Ubrałam się w szatę i nic nie mówiłam, podziwiałam Hogwart. Był piękny. Okazały, przysiadzisty, każdy czułby się tu bezpiecznie.
Przypomniało mi się, jak mama mówiła o tym miesjcu. Pierwsza miłośc, pierwsza prawdziwa przyjaźń.Też chciałabym tu tego doświadczyc. Wiem, że nikt nie zastąpi mi moich przyjaciół, których znałam od 11 lat, ale chciałabym tu odznaleźc chociaż cząstkę siebie. Mam nadzieję, że Hogwart stanie się dla mnie namiastką domu. Z rozmyślań wyrwał mnie dźwięk otwieranych drzwi.
- Blaise! Rusz się, idziemy.
Spojrzałam w lewo i zobaczyłam Malfoya. Włosy koloru blond, swoją drogą wyglądały jak tlenione, oczy stalowe, tajemnicze, nie do przeniknienia, dumna postawa, głowa wysoko uniesionia do góry, głos niski, na twarzy było widac złośc i grymas, zapewne spowodowane moją osobą. Postanowiłam, że z nim porozmawaiam dzisiaj po kolacji.
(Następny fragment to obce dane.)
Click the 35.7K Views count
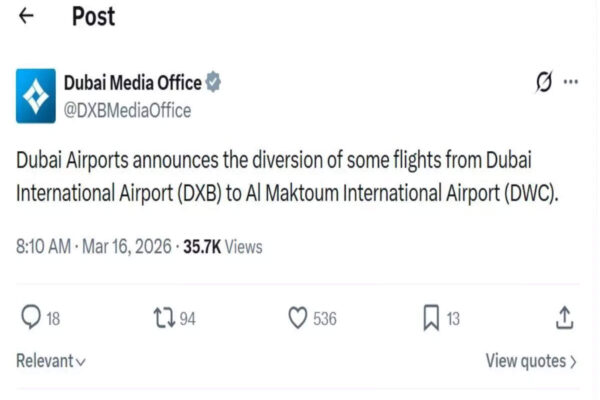pyautogui.click(x=222, y=246)
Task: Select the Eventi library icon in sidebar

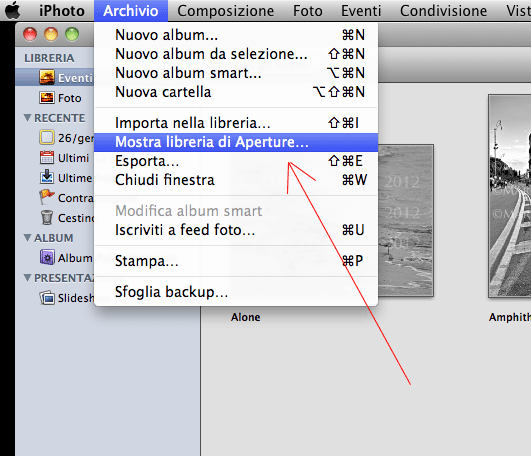Action: [x=47, y=78]
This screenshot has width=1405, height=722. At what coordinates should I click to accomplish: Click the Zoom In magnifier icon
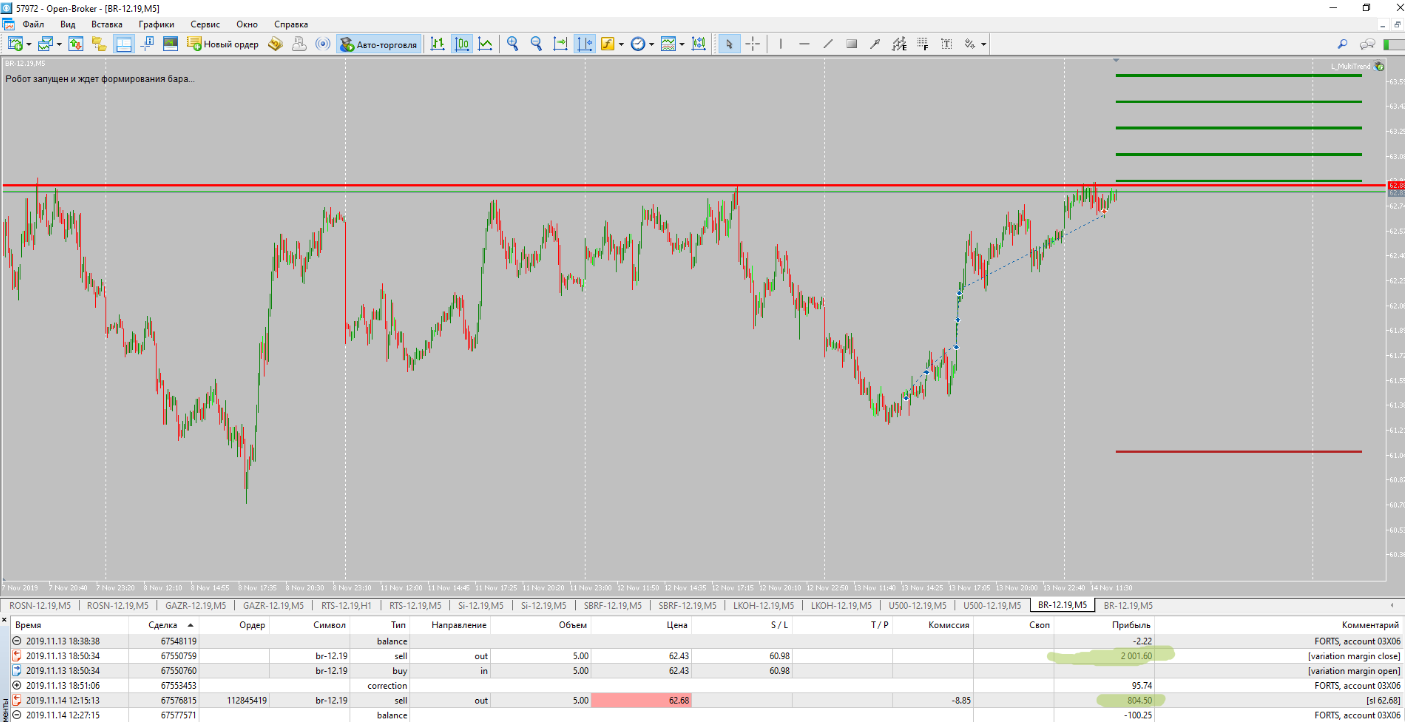[x=512, y=44]
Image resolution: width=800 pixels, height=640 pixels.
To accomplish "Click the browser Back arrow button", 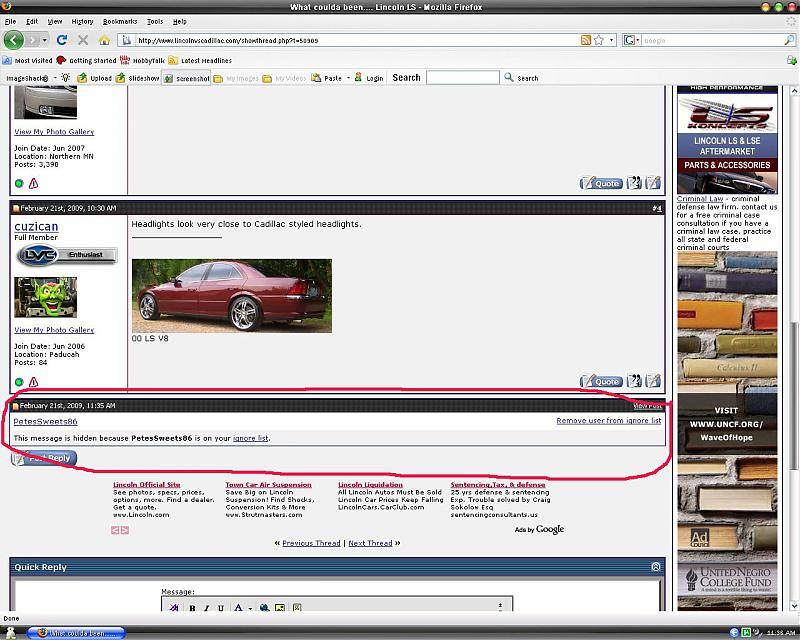I will (x=14, y=40).
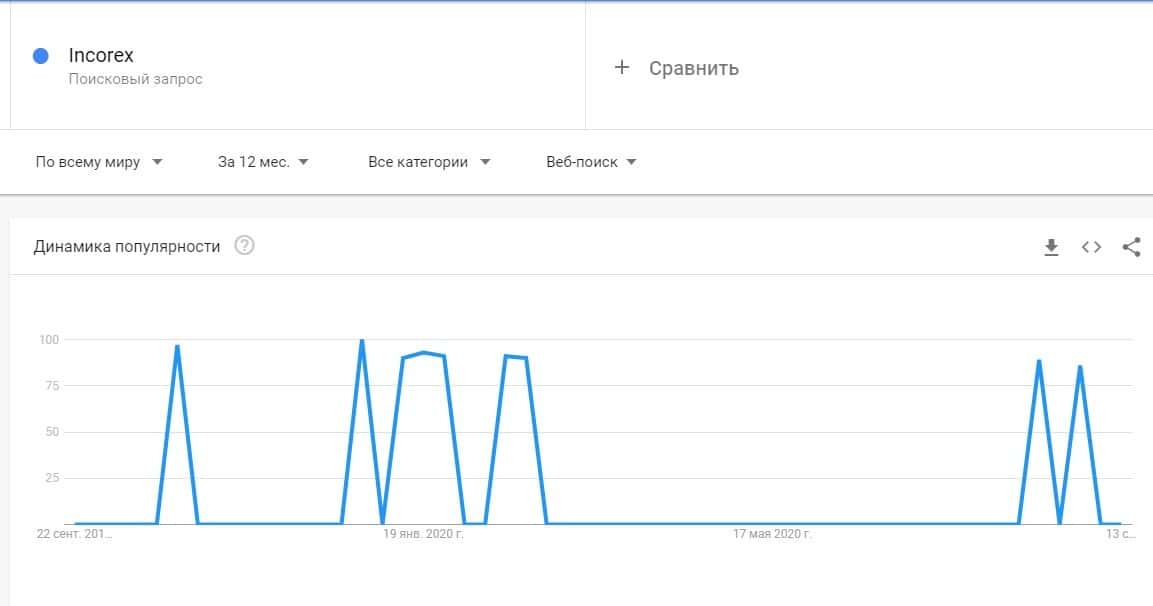Open the embed code icon
Screen dimensions: 1153x606
tap(1091, 247)
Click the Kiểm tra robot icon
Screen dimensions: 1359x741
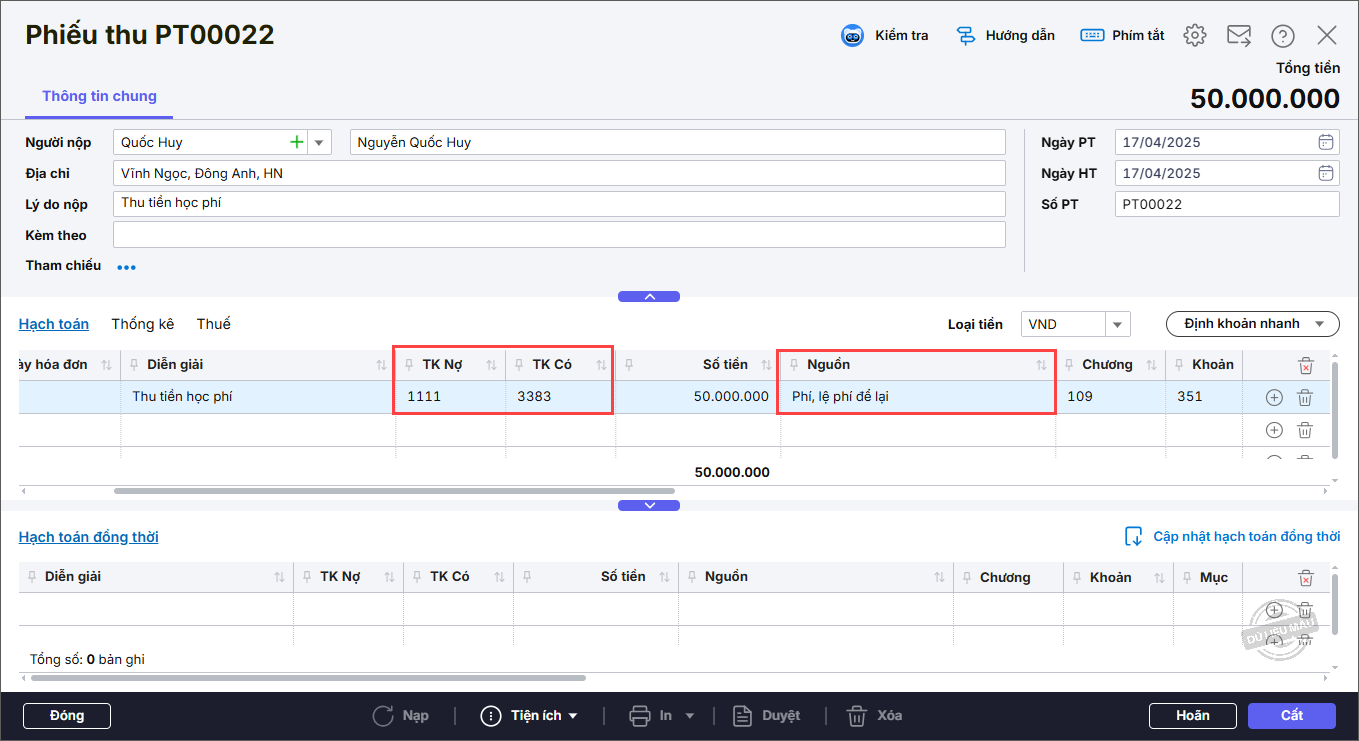[852, 36]
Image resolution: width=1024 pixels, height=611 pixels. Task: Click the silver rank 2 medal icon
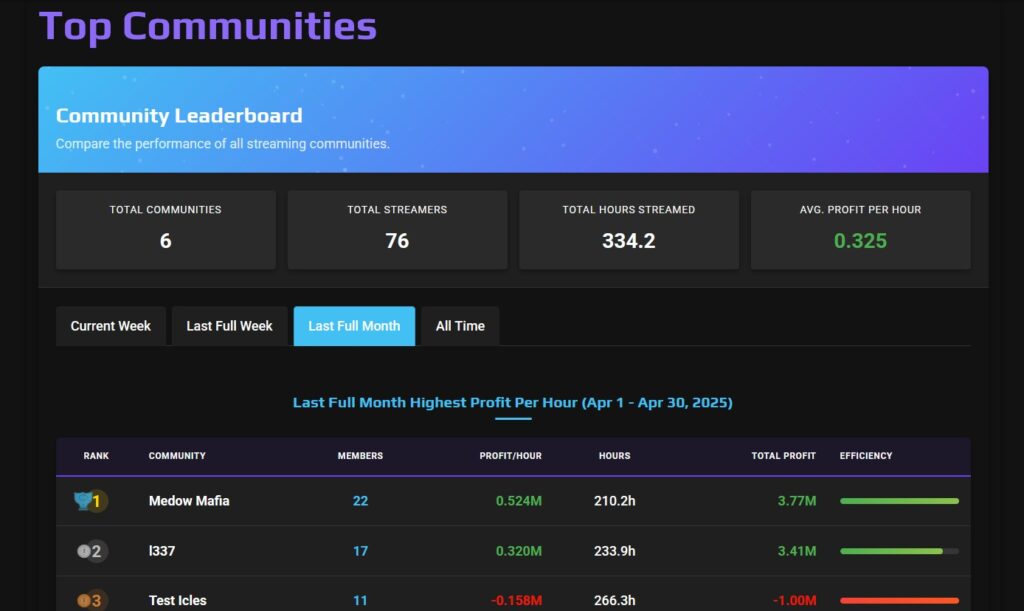[x=91, y=551]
Nie chciałam sporów nawet z nim. Wiem, że w środku jest miły, ale udaje twardziela przed publiką.
- O co ci chodzi Smoku? Zluzuj gacie.- powiedział rozzłoszczony Diabeł.
- Próbuje cię uwolnic od tej szlamy, jakbyś nie zauwarzył
Spojrzałam na niego z politowaniem.
- Na kim chcesz zrobic w tej chwili wrażenie DRACO MALFOY'U- powiedziałam wyraźnie akcentując każdą literę jego imienia i nazwiska.
- Działasz mi na nerwy szlamo- syknął
- No co? Akcentuje twoje imię, tak jak ty to robisz. Swoja drogą to bardzo zabawne kiedy puszysz się jak paw kiedy to mówiąc- zaśmiałam się.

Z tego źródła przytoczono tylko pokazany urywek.